Amye Bensenhaver, a retired assistant attorney general who wrote open records and open meetings opinions for 25 years, doesdn’t believe the records are exempt from disclosure requirements.

Neither the city nor Bradshaw can evade the open records law by simply asserting that the communications were made by Bradshaw — and received by the city — in her private capacity,” Bensenhaver said. “... Regardless of how 'inconvenient or embarrassing' those communications are, they do not qualify under the exception for 'correspondence with a private individual' simply because Bradshaw claims to be communicating privately.

“Were it otherwise, every public official would do so, and the open records law would be a nullity.”

She also said that she thinks the city’s communications don’t qualify as preliminary documents because it gives no indication as to what final action they are preliminary. She called the city’s response, and Murrell’s letter, “vague.”

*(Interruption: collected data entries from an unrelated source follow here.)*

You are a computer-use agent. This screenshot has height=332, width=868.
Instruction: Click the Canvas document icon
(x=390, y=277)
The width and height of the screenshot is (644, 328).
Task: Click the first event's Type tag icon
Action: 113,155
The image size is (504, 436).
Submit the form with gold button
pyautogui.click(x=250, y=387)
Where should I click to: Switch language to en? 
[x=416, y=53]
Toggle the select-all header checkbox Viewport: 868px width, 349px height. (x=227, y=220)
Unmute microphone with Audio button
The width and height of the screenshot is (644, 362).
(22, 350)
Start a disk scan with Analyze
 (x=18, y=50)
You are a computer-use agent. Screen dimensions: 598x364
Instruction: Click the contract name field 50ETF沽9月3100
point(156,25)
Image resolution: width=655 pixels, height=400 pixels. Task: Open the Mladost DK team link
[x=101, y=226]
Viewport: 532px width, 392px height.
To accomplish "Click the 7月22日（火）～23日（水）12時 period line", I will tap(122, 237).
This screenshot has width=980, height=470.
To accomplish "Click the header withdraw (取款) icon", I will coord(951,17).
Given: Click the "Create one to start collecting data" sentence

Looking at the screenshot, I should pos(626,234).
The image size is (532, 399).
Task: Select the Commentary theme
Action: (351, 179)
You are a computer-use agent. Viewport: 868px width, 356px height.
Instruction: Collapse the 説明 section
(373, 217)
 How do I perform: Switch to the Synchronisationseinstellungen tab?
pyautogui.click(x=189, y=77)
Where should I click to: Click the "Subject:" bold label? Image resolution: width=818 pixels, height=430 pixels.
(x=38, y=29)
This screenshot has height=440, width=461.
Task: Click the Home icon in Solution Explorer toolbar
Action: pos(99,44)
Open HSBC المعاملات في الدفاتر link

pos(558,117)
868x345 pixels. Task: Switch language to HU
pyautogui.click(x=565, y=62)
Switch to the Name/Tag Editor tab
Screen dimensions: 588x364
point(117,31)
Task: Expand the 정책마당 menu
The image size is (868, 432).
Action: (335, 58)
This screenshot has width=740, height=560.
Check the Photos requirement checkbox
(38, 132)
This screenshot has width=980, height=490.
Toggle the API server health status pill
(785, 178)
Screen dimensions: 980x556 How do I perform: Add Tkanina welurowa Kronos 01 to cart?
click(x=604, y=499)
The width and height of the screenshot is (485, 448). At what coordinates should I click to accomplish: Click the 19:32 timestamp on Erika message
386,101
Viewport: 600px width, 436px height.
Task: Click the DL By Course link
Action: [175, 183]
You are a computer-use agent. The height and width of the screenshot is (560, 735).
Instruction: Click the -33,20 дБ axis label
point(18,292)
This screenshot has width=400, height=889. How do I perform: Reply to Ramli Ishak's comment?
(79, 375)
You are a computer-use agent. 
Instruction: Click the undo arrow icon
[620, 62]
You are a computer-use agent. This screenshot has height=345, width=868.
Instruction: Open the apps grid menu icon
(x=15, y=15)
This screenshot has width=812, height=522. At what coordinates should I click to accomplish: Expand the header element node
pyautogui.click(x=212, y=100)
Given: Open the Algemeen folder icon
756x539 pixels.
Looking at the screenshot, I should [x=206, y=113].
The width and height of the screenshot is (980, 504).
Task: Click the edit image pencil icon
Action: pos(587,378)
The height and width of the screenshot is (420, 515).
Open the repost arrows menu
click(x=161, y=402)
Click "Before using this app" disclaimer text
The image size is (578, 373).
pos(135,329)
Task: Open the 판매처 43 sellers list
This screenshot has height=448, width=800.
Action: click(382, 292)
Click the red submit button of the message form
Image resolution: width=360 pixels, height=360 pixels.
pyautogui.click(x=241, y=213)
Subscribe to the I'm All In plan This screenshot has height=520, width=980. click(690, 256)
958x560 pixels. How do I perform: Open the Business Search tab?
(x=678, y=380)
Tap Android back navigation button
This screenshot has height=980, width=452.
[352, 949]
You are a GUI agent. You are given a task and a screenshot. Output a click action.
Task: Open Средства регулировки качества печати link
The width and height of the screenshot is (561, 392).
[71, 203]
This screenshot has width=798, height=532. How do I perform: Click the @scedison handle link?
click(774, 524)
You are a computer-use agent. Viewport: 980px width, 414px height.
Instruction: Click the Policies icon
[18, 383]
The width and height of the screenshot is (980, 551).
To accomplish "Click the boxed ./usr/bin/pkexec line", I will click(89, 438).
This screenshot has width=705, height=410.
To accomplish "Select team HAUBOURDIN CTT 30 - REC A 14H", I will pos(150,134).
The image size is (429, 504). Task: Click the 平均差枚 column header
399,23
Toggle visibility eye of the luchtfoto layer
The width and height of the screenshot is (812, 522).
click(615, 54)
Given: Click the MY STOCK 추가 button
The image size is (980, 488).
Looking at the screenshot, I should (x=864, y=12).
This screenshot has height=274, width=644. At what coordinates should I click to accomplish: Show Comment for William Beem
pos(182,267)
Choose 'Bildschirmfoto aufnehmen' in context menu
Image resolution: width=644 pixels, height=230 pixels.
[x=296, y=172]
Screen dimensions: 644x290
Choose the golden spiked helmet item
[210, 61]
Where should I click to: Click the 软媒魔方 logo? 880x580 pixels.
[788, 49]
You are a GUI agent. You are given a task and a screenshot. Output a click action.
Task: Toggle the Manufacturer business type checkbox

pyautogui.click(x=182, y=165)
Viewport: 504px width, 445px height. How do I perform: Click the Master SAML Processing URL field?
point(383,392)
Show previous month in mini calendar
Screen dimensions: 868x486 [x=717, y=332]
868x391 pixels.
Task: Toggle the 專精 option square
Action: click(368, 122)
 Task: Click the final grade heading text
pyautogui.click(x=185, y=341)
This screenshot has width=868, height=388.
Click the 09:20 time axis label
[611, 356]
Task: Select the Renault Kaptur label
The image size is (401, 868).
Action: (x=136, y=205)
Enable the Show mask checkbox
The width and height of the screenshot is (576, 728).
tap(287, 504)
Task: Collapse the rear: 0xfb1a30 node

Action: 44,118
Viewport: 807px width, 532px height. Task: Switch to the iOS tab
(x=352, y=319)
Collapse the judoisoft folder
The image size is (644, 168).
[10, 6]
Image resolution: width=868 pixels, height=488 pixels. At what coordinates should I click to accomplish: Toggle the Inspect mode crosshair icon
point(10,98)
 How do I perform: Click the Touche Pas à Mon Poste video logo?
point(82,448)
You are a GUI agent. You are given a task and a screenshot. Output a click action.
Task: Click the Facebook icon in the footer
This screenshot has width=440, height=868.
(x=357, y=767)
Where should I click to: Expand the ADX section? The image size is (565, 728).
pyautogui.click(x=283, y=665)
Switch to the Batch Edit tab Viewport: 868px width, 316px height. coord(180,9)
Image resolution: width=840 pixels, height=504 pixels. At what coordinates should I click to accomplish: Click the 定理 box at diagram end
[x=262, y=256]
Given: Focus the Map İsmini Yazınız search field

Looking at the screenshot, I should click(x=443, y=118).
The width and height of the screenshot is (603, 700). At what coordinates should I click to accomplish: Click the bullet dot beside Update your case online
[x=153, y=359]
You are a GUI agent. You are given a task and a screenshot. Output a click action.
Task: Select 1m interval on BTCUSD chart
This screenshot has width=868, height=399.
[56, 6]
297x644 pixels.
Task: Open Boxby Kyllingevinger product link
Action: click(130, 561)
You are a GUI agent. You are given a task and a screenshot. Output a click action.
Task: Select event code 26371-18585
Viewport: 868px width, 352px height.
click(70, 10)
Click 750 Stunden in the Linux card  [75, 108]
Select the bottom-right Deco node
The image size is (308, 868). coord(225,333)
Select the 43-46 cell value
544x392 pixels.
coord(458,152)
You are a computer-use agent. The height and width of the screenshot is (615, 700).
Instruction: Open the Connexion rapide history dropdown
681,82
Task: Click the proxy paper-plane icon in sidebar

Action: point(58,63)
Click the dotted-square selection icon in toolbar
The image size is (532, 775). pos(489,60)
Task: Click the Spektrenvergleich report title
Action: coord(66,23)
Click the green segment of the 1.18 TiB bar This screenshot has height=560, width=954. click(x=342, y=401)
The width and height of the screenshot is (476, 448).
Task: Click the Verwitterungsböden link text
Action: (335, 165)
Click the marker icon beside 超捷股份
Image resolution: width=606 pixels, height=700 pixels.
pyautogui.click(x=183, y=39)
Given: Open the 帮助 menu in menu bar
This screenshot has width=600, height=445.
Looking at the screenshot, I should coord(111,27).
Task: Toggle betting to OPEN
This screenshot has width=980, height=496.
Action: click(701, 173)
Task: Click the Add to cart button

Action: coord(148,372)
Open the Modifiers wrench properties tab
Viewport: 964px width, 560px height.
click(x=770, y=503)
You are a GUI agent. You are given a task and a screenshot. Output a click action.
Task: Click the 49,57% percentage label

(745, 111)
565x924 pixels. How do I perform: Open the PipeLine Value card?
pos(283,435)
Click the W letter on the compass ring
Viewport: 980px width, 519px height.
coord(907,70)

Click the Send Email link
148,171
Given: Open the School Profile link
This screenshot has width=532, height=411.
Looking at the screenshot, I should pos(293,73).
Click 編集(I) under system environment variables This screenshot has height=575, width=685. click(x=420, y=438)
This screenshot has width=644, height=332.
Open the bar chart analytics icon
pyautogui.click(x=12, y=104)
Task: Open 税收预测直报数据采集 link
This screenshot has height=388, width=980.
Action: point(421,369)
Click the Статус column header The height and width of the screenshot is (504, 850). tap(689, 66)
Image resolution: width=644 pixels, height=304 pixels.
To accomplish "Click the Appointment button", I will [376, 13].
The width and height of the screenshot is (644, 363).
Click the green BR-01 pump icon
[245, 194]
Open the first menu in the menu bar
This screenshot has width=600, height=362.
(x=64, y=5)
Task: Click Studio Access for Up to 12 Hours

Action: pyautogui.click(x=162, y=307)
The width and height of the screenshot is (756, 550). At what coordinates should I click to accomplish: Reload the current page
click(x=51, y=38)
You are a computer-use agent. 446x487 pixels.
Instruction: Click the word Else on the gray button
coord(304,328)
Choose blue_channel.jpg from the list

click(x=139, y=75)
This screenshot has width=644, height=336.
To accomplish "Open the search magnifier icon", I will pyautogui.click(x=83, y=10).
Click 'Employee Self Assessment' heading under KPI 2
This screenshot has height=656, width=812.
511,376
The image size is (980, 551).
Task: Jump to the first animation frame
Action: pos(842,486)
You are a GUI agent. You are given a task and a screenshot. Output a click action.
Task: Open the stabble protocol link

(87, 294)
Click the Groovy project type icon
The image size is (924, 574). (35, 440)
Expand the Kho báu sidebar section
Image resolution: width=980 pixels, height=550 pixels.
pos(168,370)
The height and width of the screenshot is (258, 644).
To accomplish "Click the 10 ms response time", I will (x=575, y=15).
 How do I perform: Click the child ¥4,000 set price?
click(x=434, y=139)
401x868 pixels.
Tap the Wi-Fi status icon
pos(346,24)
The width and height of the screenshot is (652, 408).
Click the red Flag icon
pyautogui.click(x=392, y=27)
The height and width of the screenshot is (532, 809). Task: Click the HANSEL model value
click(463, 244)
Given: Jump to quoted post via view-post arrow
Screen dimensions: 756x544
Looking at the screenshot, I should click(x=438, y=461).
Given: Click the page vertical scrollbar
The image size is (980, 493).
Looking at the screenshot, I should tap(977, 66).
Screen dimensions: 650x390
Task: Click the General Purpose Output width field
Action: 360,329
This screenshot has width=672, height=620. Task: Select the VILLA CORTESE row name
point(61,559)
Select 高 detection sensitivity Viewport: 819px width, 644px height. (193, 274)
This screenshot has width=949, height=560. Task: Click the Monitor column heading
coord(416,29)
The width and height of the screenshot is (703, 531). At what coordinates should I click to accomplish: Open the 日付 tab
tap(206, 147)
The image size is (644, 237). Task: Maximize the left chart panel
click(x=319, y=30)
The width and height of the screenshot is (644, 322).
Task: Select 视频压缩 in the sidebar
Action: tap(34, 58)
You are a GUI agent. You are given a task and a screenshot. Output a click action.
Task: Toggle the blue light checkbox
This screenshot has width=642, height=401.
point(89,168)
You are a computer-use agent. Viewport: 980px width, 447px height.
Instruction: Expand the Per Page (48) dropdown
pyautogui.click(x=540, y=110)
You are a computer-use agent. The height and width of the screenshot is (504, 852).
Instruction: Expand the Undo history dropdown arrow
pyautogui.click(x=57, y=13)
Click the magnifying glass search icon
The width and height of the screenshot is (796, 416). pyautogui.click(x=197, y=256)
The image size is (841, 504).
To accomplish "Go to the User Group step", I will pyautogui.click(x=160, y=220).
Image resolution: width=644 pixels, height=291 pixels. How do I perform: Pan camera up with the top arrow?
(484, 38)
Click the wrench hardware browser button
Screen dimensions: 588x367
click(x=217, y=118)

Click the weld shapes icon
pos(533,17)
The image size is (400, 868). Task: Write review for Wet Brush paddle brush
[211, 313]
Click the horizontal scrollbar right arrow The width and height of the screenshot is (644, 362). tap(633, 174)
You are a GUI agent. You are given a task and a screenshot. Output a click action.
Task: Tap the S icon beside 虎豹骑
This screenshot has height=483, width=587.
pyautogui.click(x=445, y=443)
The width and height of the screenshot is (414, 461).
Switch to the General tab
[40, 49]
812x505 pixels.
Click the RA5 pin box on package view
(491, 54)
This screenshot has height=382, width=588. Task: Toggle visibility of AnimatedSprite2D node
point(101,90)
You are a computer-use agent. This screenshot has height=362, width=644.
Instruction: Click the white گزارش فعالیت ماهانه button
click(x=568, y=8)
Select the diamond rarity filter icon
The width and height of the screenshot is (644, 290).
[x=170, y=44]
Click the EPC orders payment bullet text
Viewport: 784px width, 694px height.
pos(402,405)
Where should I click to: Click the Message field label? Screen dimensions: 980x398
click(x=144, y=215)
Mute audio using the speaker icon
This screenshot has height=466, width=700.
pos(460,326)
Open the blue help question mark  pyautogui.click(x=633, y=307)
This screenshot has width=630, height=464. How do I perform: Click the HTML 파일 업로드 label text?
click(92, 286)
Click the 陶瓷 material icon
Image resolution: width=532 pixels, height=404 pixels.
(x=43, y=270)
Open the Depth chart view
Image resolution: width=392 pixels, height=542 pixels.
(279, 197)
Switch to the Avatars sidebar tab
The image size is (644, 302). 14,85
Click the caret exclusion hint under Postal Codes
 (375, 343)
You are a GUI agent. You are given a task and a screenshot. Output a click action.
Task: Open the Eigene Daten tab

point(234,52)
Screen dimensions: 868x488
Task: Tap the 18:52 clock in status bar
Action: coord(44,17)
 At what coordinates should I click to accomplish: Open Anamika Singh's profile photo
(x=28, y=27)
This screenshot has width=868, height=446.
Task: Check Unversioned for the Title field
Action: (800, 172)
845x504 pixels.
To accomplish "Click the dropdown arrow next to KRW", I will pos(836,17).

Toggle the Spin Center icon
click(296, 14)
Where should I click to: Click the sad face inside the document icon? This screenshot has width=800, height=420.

KCDC has recently undergone a season of tumult.

Starting on June 1 with former board Chair Houston Barber, all three city appointees to KCDC have resigned.

KCDC’s funding has been drastically reduced over the past two years by local governments.

A majority of both elected bodies supported cuts to KCDC’s funding this fiscal year, with the Franklin County Fiscal Court split 4-3 on a vote to cut funding by $15,000 for the second year in a row and nobody on the five-member city commission speaking against the city’s $30,000 cut.

The fiscal court's cuts were in part informed by a letter written by Jim Daniel and James Inman, allegedly on behalf of a group of “concerned citizens,” highly critical of Bradshaw. In response to the letter and the cuts, business leaders took out an ad in The State Journal defending KCDC's mission and the quality of Bradshaw's work.

Frankfort Mayor Layne Wilkerson and Franklin County Judge-Executive Huston Wells both said that both bodies plan to meet on Aug. 18 at 4:00 p.m. to discuss the city and county's economic development strategies, including the role that KCDC and similar agencies play.

The author and Amye Bensenhaver are both on the board of the Kentucky Open Government Coalition.